Pinterest is about interests not people so it's your products or content that pinners want. You don't have to be a big brand or a celebrity for people to follow you or pin your stuff. And because pinners' feeds are tailored to their interests and what they're actually looking for, they are far more likely to actively engage with your content than if it popped up in their Facebook timeline
Good Pinterest marketing needs a two-pronged plan of attack! You have your activity on Pinterest to encourage re-pins and get followers and you need to make the content on your website so pinnable that Pinterest users can't help themselves pinning direct from your site!
Getting both of these right will then have a direct positive impact on increasing traffic back to your blog from Pinterest.
PS: Before you get started, download your Step-by-Step Pinterest Checklist here (no email address required!) and get started Today on Growing your Blog Traffic with Pinterest!
Make your images incredible!
Having pinnable images is one of the most important thing for Pinterest success.
Create a title image for every blog post with the post title or headline on it. Use a title that tells your audience what you can do for them. Or what you can show them how to do for themselves to help them get closer to where they want to be. Some people use photographs in their blog post titles, others simply use a plain or patterned background and make it more about the text. Do what will appeal to your audience or if you're not sure try some experimenting and see what works best.

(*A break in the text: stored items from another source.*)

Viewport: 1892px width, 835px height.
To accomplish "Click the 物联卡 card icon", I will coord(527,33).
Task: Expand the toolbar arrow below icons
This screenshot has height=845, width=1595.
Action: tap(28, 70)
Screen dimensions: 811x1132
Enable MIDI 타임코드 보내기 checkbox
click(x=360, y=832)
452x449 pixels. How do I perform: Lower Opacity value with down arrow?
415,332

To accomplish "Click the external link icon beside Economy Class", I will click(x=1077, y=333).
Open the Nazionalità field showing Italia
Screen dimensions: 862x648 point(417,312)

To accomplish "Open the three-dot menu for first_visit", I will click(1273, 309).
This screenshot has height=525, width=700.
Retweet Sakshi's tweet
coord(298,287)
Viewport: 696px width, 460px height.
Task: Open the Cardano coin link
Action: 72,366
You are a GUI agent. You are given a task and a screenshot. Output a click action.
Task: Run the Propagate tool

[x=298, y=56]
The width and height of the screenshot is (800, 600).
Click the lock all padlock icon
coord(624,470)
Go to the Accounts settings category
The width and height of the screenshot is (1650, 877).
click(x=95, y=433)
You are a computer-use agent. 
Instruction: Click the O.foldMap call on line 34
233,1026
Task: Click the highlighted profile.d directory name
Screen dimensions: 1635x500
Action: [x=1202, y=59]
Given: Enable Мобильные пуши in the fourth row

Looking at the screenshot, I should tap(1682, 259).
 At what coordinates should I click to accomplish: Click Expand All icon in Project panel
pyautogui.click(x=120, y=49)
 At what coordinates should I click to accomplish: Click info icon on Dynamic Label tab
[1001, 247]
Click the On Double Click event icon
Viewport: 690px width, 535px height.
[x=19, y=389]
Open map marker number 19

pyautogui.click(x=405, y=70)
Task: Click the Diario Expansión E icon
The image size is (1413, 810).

Vertical images perform better on Pinterest because they take up more space in the Pinterest feed. Apparently the optimum size is 736 x 1102. General consensus is to stick to the ratio 2:3 and use a minimum width of 600 (that's the width the image is displayed at in the Pinterest feed). Your images need to look amazing on your blog too so if your image width needs to be larger to fit properly on your own site use the dimensions to suit your site.
Put your alt tags and image titles to work!
You should be fully using your image titles and alt tags anyway! They help with SEO but most of all, the 'alt' tag in particular actually helps your audience!
How to Use Your ALT Tags
The original use of an alt tag (which stands for 'alternative' text) is to describe an image for someone who is blind or partially sighted that uses a device to read them the website.
Your alt tag will normally become the pin description when your post is pinned direct from your blog (unless the pinner changes it - which most people don't). Make it a 3-4 sentence description that appeals to the aspirations of your ideal audience. Use language that describes how you are going to add value to their lives but leave enough intrigue that they will click through to your site from Pinterest to find out more. Appeal to your audience's emotions and desires to encourage clicks.
Write the important information at the beginning of your description using words that your audience will use to search for what you're pinning. Eg- if you are sharing your blog post about a recipe for Chocolate Fudge Cake start the description off with 'delicious chocolate fudge cake recipe'! Don't get all creative and call it 'the most sinful yet tasty diet-busting treat you've ever seen in your life'. Well, you can. But only after you've told everyone what it actually is you're talking about!!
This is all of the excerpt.